C’est ainsi qu’apparurent les speakeasies, ces bars clandestins souvent situés dans des caves ou des arrières salles. Le Club 21 et son passage souterrain situé sur la 52ème rue de New York par exemple. D’ailleurs, même le maire de la ville Jimmy Walker le fréquentait. Ces lieux de débauches vendaient de l’alcool tout à fait normalement sur fond de concerts de jazz. Le seul risque encouru était les descentes de police, qui au mieux se réglaient avec quelques billets verts, et au pire les forces de l’ordre détruisaient tous les stocks d’alcool et menaient les responsables en prison. Les alcools étaient importés des caraïbes principalement où ils étaient toujours tout à fait légaux. On dénombre d’ailleurs un nombre énorme de croisières vers Cuba, car une fois les eaux territoriales quittées, tu pouvais vaquer tranquillement à tes plaisirs éthyliques.
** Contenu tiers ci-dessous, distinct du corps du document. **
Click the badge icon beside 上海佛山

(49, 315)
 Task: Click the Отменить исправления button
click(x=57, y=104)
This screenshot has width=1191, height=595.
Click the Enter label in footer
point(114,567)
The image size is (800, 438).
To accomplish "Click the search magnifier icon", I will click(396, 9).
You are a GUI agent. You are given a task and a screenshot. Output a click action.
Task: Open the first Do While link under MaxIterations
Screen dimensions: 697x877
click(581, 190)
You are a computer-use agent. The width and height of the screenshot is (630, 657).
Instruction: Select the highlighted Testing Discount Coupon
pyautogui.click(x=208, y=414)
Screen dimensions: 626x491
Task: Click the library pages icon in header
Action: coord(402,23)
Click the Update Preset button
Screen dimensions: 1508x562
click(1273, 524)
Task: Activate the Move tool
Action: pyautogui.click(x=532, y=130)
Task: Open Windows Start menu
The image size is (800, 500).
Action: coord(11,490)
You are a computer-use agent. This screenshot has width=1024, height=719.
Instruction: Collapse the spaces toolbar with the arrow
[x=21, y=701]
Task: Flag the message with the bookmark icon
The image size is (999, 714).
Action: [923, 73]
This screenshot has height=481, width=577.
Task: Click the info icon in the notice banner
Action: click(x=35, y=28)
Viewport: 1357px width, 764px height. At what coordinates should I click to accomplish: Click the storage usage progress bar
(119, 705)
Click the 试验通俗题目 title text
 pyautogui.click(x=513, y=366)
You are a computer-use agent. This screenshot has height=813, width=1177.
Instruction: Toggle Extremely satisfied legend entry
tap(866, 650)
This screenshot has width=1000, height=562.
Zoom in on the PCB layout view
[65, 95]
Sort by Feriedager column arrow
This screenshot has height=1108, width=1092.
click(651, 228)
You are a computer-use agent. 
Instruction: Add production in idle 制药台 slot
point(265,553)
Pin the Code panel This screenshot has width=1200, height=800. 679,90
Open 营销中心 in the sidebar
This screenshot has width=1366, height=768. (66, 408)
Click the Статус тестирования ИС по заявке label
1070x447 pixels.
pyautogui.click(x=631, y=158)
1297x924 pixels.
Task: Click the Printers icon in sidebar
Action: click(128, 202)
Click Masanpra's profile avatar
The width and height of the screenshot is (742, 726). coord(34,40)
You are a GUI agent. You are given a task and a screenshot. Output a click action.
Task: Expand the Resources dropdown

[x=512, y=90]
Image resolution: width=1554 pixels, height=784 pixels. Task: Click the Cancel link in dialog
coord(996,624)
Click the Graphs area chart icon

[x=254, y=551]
L’Amérique manquait considérablement de moyens pour lutter contre la contre-bande d’alcools, surtout sur un territoire aussi grand que les États-Unis. Le Krach boursier de 1929 et la Grande Dépression qui sévit jusqu’en 1932 n’arrange pas les choses. Franklin D. Roosevelt arrive en mars 1933 à la Maison Blanche et abolie quasi immédiatement la prohibition à travers le 21ème amendement (bah ouais mon gars, pas besoin de sortir d’HEC pour savoir que si tu veux redresser l’économie légalise ce que tu as interdit à la consommation et qui pourtant est consommé par la majorité).